We recently released the GitHub Copilot Coding Agent for Azure Boards to all customers. If you’re not already familiar with it, we recommend taking a few minutes to read this blog post for an overview and details.
One of the top requests from customers using the GitHub Copilot Coding Agent for Azure Boards has been the ability to select and use custom agents defined at the GitHub repository or organization level. In this update, we’re excited to share that support for custom agents is on the way.
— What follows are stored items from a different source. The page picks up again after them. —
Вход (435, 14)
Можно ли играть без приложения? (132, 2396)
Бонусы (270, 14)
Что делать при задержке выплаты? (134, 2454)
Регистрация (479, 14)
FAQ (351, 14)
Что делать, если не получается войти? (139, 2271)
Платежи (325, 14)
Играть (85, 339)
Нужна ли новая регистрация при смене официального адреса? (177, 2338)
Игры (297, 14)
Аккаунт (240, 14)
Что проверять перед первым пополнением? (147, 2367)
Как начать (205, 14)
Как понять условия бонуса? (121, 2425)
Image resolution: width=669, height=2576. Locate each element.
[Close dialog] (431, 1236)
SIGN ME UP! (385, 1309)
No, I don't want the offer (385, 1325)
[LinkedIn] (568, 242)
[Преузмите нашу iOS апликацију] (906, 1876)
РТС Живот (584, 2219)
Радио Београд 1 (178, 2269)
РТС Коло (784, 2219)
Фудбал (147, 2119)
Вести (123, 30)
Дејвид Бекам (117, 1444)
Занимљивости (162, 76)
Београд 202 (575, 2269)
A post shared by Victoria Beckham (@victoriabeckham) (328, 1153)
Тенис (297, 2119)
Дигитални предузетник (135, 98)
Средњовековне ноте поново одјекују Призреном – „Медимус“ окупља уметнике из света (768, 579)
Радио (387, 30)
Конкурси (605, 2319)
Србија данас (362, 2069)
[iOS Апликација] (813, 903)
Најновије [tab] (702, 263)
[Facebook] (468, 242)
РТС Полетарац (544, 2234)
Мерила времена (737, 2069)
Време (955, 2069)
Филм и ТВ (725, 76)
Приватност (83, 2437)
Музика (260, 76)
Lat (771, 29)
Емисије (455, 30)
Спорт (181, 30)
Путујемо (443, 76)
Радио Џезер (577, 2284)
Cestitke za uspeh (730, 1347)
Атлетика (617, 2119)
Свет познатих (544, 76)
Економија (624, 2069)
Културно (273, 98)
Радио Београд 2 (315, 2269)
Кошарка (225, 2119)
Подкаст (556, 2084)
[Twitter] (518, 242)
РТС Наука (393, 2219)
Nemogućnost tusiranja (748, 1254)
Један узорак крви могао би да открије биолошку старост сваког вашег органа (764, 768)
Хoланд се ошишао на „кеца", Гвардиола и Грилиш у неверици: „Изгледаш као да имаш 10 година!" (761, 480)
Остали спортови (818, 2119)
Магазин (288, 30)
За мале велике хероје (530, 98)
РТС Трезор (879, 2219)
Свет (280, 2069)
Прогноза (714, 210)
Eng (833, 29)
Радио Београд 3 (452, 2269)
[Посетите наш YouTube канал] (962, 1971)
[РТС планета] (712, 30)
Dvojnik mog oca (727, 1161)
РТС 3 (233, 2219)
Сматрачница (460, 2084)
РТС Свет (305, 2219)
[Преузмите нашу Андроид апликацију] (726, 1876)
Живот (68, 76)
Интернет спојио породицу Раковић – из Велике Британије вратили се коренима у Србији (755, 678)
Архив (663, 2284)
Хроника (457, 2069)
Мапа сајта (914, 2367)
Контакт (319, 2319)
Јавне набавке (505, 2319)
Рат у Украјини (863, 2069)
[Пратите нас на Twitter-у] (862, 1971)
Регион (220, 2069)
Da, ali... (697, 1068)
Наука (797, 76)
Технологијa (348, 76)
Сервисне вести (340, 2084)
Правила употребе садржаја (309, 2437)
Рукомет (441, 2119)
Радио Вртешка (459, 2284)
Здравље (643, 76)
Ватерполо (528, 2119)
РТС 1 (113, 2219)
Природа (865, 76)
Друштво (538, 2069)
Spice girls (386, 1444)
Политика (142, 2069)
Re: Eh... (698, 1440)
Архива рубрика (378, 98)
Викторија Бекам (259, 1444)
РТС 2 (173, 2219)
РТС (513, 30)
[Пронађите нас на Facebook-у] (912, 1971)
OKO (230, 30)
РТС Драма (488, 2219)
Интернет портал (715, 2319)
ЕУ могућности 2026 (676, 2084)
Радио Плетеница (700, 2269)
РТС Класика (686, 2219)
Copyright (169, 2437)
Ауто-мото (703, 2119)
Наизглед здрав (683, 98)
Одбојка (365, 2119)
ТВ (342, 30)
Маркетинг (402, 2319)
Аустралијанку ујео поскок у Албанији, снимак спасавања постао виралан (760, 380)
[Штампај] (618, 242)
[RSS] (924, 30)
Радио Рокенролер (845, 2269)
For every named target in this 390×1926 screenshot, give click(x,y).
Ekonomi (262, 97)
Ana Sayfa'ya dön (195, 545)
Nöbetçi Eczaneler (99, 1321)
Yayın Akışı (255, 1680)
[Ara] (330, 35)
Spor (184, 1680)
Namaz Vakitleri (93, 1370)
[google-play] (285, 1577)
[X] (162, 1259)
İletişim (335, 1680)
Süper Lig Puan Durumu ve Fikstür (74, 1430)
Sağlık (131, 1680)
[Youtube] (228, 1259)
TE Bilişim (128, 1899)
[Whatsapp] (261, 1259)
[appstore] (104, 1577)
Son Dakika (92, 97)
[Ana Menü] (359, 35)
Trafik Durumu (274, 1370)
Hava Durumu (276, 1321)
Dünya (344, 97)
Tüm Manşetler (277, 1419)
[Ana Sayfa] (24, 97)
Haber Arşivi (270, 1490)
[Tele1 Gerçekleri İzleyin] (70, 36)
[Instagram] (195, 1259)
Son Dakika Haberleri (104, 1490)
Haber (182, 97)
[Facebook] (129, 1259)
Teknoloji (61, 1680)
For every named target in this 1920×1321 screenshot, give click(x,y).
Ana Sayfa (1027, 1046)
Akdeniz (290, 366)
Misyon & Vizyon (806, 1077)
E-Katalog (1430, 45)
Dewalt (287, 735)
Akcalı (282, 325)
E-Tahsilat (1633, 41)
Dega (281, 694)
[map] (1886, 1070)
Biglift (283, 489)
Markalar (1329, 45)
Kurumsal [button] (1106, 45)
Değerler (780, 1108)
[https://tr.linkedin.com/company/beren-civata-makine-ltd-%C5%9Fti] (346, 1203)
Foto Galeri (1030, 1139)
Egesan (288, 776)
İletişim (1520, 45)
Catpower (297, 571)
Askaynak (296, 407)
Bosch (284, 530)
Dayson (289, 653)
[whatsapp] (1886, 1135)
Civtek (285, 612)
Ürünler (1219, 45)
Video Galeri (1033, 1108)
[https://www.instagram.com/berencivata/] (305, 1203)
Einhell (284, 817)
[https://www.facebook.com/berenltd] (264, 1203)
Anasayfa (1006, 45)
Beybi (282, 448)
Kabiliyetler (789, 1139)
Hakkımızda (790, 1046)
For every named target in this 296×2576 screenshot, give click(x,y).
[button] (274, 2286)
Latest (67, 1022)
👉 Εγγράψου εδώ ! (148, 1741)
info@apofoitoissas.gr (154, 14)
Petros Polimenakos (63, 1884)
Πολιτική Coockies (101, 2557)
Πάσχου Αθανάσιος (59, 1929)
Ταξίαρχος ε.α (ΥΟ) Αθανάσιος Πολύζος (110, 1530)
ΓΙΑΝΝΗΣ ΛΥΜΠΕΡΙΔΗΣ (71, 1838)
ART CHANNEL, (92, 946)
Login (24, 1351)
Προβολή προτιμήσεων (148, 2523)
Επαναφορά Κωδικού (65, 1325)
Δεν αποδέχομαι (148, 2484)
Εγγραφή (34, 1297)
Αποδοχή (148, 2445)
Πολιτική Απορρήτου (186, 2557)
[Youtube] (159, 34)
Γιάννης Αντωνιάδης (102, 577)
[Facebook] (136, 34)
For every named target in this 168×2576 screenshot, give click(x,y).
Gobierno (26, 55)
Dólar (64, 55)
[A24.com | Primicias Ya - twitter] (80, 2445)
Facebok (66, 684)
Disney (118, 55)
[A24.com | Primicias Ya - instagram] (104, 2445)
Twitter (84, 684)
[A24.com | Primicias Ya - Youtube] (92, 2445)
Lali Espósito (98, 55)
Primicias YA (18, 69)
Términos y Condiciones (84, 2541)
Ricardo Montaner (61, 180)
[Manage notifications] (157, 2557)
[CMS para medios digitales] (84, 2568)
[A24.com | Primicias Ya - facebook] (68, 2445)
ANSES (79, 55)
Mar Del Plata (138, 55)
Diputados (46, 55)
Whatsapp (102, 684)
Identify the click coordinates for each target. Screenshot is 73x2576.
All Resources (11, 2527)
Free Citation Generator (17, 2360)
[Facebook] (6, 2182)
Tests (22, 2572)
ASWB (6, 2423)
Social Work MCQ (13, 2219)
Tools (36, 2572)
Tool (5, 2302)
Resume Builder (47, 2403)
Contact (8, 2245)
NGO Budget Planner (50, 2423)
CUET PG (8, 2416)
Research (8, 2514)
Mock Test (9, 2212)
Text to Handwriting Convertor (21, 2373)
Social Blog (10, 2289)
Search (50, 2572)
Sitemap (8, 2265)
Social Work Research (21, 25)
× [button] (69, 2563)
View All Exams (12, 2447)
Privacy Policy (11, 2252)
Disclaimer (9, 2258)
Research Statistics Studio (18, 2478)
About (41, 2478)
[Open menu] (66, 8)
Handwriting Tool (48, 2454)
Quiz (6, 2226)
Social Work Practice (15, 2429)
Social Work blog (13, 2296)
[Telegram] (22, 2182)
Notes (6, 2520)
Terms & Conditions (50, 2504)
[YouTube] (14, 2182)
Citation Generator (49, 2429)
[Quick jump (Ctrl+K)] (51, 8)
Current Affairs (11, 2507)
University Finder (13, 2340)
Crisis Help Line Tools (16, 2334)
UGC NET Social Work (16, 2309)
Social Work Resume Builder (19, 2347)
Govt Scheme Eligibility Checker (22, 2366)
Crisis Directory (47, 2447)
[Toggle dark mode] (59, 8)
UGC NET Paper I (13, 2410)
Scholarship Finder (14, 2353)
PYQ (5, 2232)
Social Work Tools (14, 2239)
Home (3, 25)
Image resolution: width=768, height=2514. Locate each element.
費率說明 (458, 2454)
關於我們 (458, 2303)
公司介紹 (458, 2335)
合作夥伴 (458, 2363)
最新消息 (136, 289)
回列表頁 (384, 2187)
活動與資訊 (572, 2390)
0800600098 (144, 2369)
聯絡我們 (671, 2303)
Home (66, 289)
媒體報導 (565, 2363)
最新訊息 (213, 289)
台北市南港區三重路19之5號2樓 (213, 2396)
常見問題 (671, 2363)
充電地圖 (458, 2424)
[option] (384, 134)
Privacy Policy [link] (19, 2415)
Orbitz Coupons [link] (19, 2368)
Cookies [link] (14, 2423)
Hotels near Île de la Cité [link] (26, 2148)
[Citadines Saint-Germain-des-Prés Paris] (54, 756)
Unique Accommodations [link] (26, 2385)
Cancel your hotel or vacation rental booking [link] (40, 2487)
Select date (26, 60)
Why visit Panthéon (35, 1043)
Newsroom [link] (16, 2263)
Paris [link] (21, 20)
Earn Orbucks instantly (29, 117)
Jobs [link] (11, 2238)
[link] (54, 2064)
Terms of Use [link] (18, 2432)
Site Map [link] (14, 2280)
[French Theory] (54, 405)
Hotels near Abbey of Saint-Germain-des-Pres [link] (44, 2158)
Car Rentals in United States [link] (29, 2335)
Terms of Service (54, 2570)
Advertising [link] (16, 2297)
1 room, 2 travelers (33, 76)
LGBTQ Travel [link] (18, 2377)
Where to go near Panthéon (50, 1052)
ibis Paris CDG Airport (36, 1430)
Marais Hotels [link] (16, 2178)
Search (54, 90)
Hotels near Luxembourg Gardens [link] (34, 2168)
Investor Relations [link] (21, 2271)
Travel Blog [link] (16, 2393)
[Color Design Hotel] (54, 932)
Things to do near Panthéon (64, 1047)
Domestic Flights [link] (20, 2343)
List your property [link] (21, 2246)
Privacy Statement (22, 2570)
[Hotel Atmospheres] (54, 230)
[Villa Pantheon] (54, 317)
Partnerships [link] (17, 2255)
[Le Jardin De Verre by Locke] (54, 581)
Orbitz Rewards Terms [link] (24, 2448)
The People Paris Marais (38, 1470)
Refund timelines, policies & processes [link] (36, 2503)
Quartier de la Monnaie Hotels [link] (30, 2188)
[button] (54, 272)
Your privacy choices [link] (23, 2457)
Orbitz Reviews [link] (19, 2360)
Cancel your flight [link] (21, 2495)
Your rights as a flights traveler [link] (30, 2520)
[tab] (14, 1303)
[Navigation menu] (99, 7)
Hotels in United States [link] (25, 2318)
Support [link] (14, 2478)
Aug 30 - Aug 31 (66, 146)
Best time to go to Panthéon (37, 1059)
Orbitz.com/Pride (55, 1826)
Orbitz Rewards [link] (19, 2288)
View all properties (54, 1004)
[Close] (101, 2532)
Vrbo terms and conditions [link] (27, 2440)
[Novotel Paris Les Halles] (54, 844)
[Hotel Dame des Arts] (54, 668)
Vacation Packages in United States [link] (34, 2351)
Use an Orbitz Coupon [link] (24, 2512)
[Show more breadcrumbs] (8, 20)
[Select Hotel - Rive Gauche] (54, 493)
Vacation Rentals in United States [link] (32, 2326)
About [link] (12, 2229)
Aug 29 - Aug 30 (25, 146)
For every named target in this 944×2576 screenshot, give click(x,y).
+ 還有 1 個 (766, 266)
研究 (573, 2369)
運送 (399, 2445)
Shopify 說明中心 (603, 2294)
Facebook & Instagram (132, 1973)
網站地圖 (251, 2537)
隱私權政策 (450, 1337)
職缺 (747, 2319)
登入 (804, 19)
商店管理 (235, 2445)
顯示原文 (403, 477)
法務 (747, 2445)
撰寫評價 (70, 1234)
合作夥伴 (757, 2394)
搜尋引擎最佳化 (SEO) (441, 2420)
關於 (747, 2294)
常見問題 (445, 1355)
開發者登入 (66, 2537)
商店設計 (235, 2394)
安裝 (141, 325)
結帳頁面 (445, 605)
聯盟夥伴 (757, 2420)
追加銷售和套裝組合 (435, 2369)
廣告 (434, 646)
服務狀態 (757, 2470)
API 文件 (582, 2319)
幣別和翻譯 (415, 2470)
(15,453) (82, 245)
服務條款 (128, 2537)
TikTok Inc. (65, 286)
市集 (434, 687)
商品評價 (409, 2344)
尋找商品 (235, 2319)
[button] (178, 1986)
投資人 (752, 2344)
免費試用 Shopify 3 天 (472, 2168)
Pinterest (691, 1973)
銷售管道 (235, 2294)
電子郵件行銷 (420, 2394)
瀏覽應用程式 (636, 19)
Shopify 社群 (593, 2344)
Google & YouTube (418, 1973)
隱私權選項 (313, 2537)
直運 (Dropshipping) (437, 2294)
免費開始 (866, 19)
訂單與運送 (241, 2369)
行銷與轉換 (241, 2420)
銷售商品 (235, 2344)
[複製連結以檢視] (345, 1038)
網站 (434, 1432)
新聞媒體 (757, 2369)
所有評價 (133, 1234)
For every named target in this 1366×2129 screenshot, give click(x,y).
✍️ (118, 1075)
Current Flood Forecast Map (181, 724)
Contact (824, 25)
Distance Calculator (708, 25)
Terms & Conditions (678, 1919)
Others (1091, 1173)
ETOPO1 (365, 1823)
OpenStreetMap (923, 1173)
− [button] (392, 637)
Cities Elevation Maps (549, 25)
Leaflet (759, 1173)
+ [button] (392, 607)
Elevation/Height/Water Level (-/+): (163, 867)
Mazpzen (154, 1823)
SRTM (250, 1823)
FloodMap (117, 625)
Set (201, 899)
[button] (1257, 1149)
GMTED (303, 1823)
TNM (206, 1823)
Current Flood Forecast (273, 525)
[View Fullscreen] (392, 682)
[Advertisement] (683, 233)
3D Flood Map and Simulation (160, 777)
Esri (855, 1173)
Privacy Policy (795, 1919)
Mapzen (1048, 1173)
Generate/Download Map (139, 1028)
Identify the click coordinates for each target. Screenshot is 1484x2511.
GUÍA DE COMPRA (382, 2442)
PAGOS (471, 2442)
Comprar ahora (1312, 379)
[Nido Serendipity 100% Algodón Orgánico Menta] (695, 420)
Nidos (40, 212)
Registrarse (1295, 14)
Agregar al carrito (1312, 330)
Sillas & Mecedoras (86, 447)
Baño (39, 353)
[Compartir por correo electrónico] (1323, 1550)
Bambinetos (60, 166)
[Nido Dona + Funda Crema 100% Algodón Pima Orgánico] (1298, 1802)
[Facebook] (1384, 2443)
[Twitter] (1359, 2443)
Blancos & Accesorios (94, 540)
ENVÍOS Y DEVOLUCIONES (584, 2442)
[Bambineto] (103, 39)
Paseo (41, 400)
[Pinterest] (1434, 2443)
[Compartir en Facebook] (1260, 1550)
Custom agents in GitHub Copilot are tailored versions of the Copilot coding agent that you can define once to follow your own workflows, coding conventions, and tool preferences. They act like specialized teammates that consistently apply your team’s standards instead of you repeating the same instructions each time. You configure custom agents using Markdown-based agent profiles that specify prompts, tools, and behaviors.
Example agent
Learn more about Custom Agents
Creating a custom agent involves defining a specialized Copilot coding agent profile that lives in a GitHub repository and includes tailored instructions, tools, and behavior for specific workflows or tasks. You build the custom agent by creating a .agent.md profile file (often in a .github/agents folder) and committing it to a repository. Once merged, that agent appears in the Copilot agents dropdown for use. At the organization level, owners can set up a dedicated .github-private repository to house custom agent profiles that are available across all or selected repositories within the organization. This lets teams standardize custom agents for shared workflows without duplicating agent configurations in each individual repo.
Learn more about creating custom agents and creating custom agents in VS Code
Once you have created a custom agent at the repository or organization level, it will automatically be available in Azure DevOps. When you choose to create a pull request from a work item, you’ll see a new agent selection control next to the repository list.

After selecting a custom agent and clicking Create, that agent will be used to generate the code changes and create the pull request in the selected repository.